“Two artists, Alejandro Leyva, left, and Esteban Leyva, with their “General Eléctrico,” found a new use for an old appliance.” Source of caption and photo: online version of the NYT article quoted and cited below.
(p. 3) In their decades of isolation from the American economy and from global prosperity, Cubans have been taught to take pride in the way they have kept grandiose old mechanical marvels running — ancient Cadillacs and Russian-built Ladas included.
“They took away my señor and replaced him with a little guy,” said a 47-year-old cook who lives in the Reparto Zamora district in western Havana. Welcoming a visitor to her kitchen, she pointed to the slim, white Chinese-made Haier that had taken the place of the bulky, pink Frigidaire that had been in her family for 24 years.
She called herself Moraima Hernández, but indicated with a wink that she was concealing her real name — the only way she felt able to speak without fear of retaliation. Well, up to a point. She declined to say why she felt Mr. Castro was casting a shadow over items as banal as household appliances.
Instead, she simply opened the Haier to reveal its meager contents: bottles of tap water, a few eggs, mustard, half an avocado and some “textured picadillo,” soy protein mixed with a bit of ground beef.
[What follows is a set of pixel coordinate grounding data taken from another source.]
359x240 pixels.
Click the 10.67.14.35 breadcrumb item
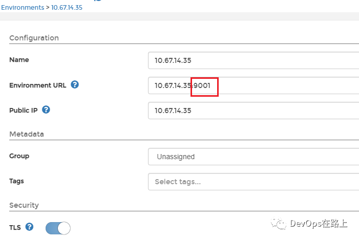point(67,8)
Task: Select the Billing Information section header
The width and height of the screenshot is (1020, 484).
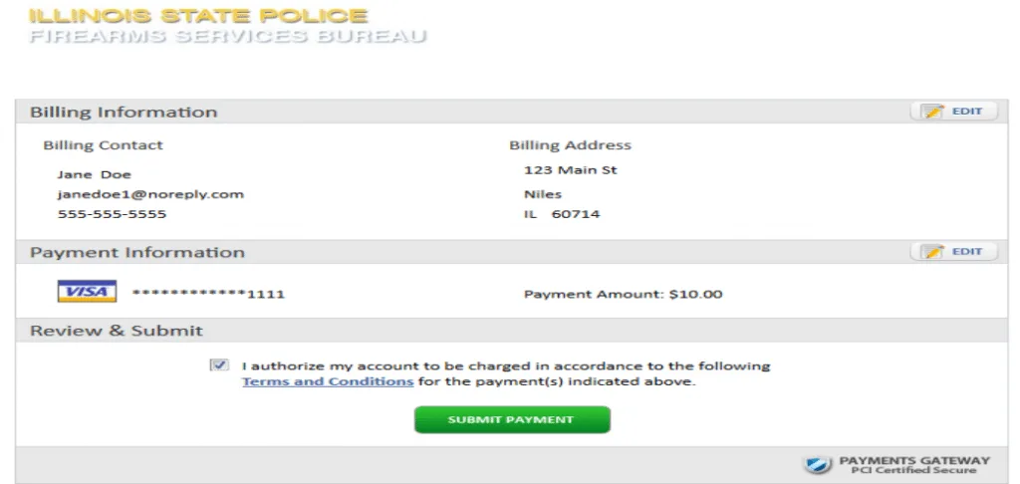Action: pyautogui.click(x=124, y=113)
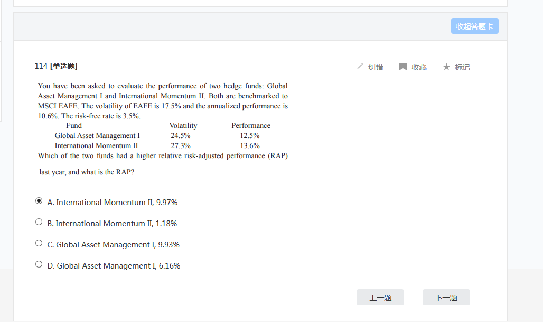Click the 纠错 text link
The width and height of the screenshot is (543, 322).
(x=376, y=67)
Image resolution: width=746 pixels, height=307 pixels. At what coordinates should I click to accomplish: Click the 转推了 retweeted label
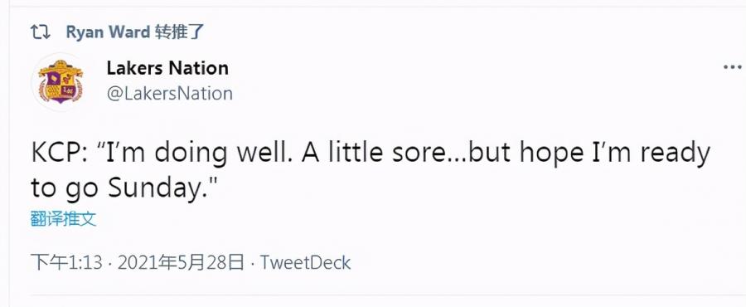179,32
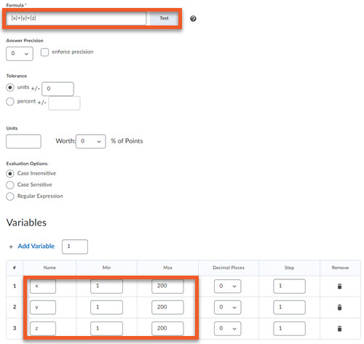Click the formula help question mark icon
The image size is (364, 344).
[x=193, y=19]
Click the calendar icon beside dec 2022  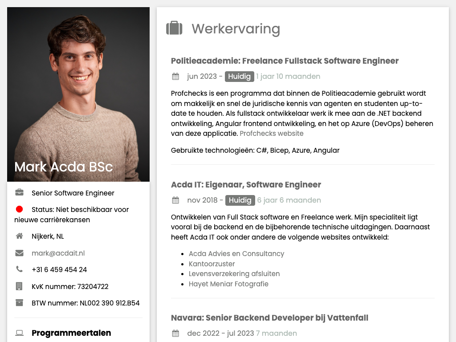[175, 334]
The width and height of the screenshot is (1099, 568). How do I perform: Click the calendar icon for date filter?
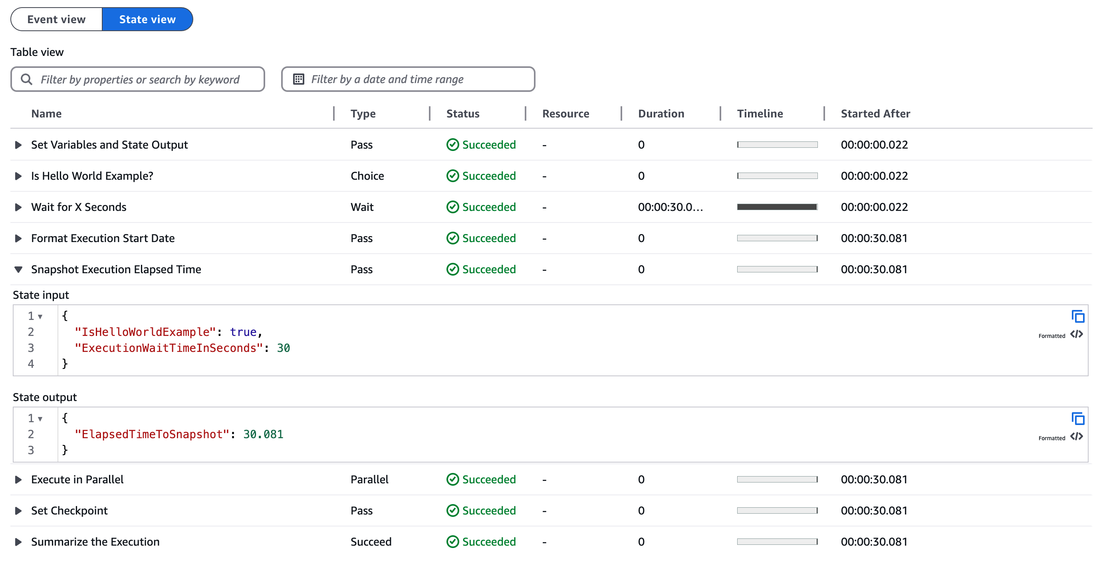coord(298,78)
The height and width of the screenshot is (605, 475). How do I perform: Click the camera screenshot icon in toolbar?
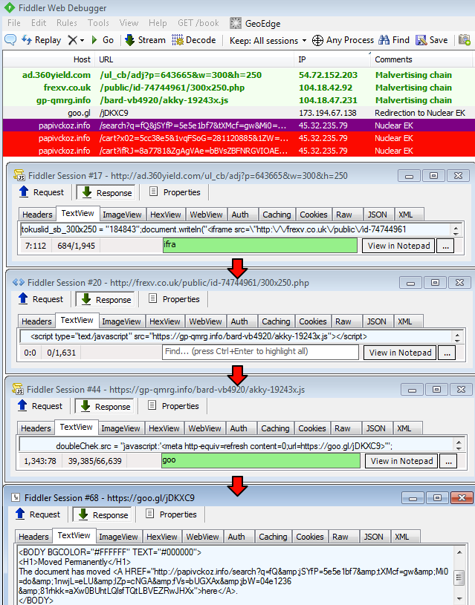[x=465, y=40]
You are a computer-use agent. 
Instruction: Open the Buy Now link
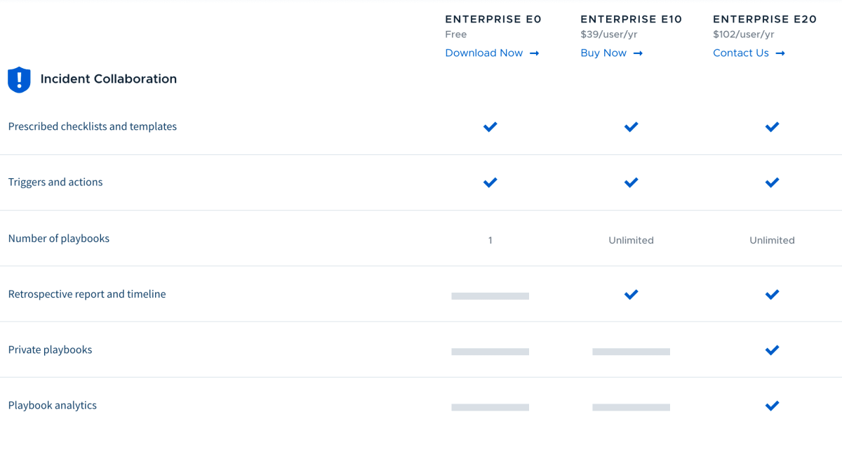click(603, 53)

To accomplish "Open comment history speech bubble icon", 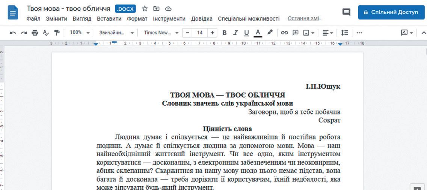I will tap(346, 12).
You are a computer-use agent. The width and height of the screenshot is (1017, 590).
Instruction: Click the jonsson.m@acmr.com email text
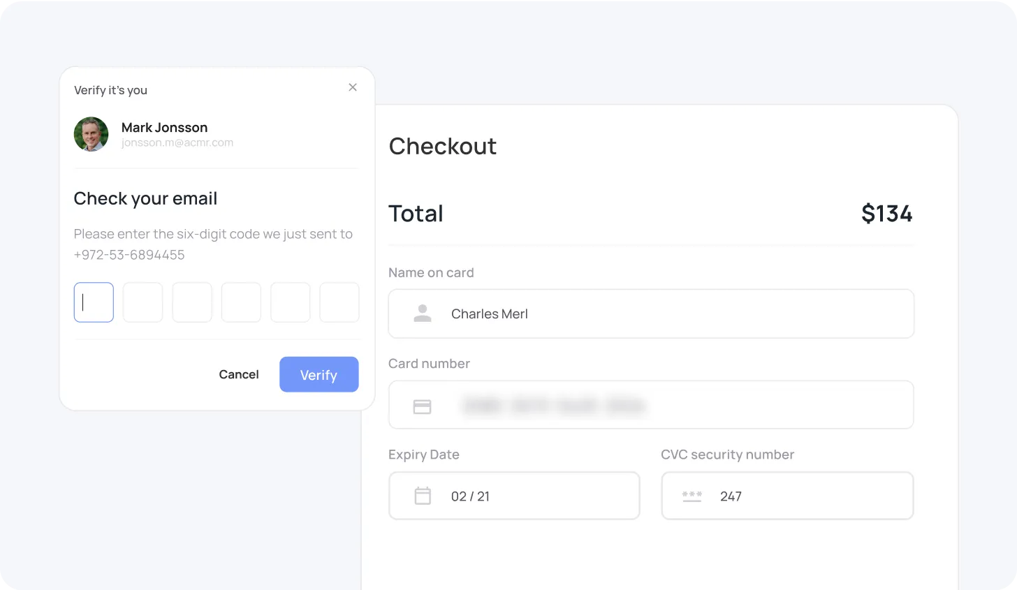[177, 142]
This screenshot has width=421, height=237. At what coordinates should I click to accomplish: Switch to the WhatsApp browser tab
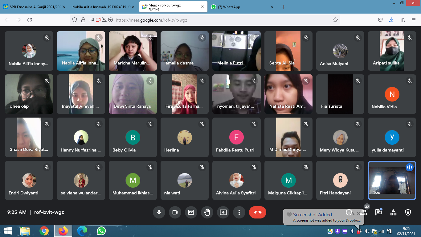[240, 7]
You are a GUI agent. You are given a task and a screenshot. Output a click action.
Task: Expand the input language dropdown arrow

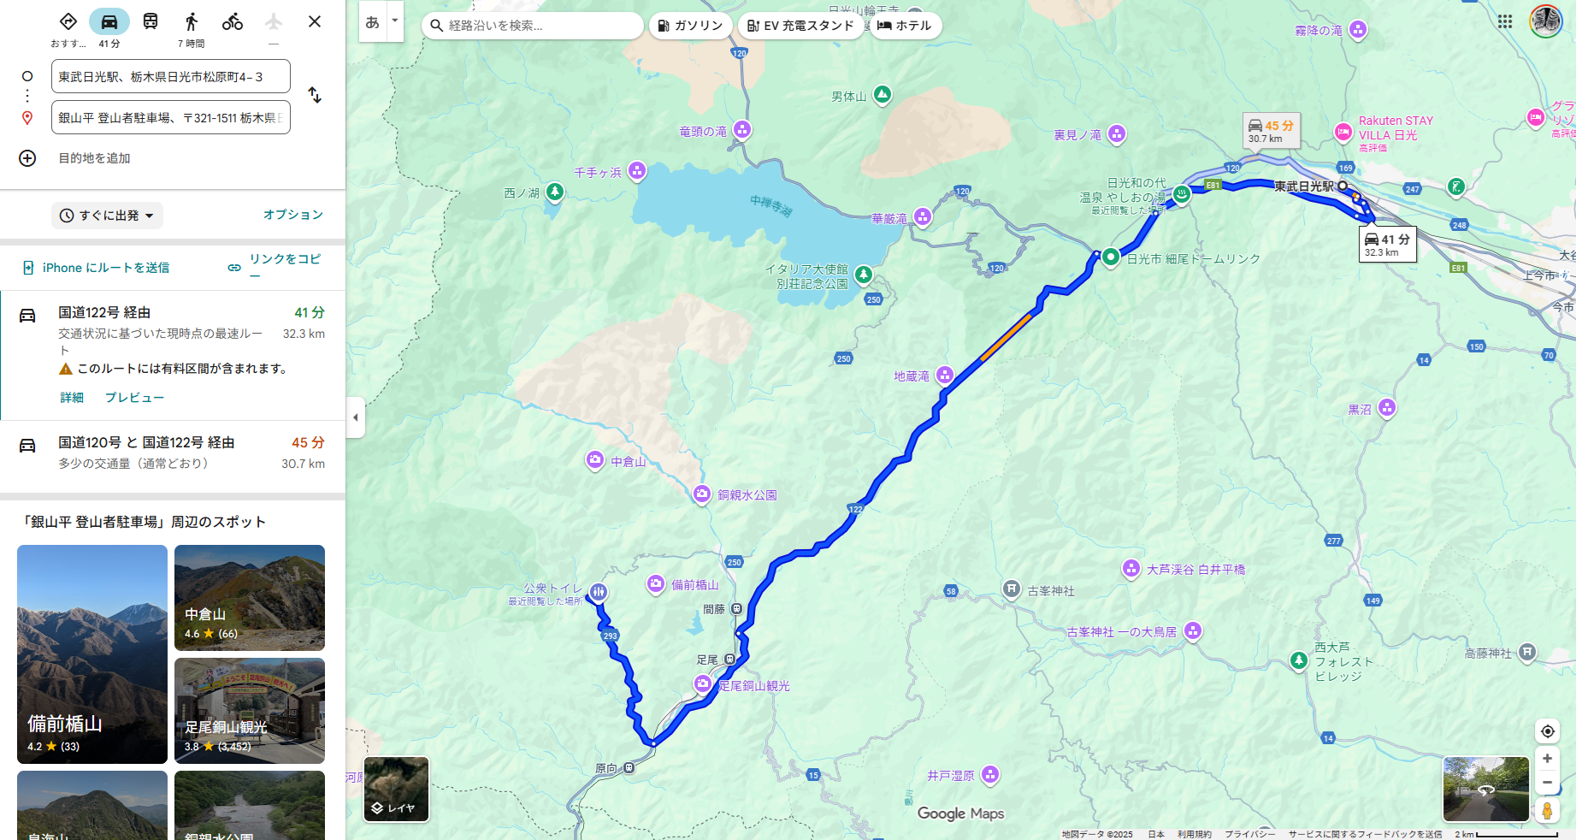pyautogui.click(x=394, y=21)
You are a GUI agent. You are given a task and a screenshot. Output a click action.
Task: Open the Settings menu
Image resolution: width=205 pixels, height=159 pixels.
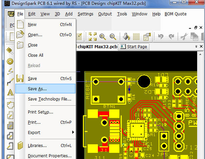point(85,14)
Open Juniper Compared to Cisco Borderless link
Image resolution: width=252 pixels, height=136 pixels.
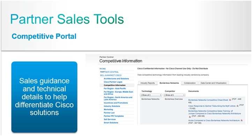[215, 114]
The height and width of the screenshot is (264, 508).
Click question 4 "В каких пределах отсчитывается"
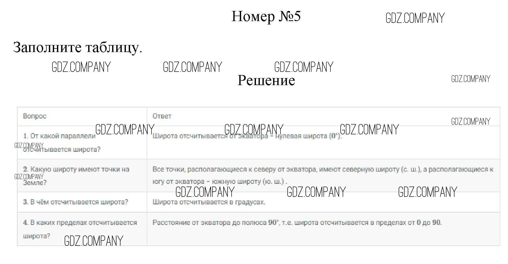tap(80, 223)
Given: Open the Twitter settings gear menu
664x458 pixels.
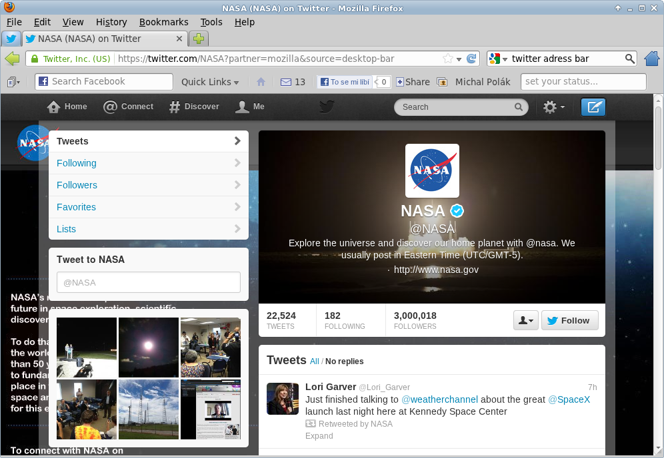Looking at the screenshot, I should pyautogui.click(x=553, y=107).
Her old refrigerator was so big, she said nostalgically, that two legs of pork could fit inside.
. . .
Inspired by the ingenuity it took to keep American refrigerators working so long, a group of Cuban artists last year transformed 52 of them into art. They put on a show called “Instruction Manual” that was a big hit in Cuba and is making the rounds in Europe this year.
In the show, the artists Alejandro and Esteban Leyva pinned medals on an old G.E. refrigerator, painted it olive drab and named it “General Eléctrico.” Another artist, Alexis Leyva, installed oars on his refrigerator, drawing on the politically loaded symbol of the homemade boats Cubans use to leave the island illegally. Others were made into cars, skyscrapers a Trojan horse and a jail cell.
Ernesto García Peña, a painter, turned his into an eroticized female image. “In this heat,” he explained, “the refrigerator is almost worshiped for its role as an absolute necessity of modern life. We treat it with very special affection.”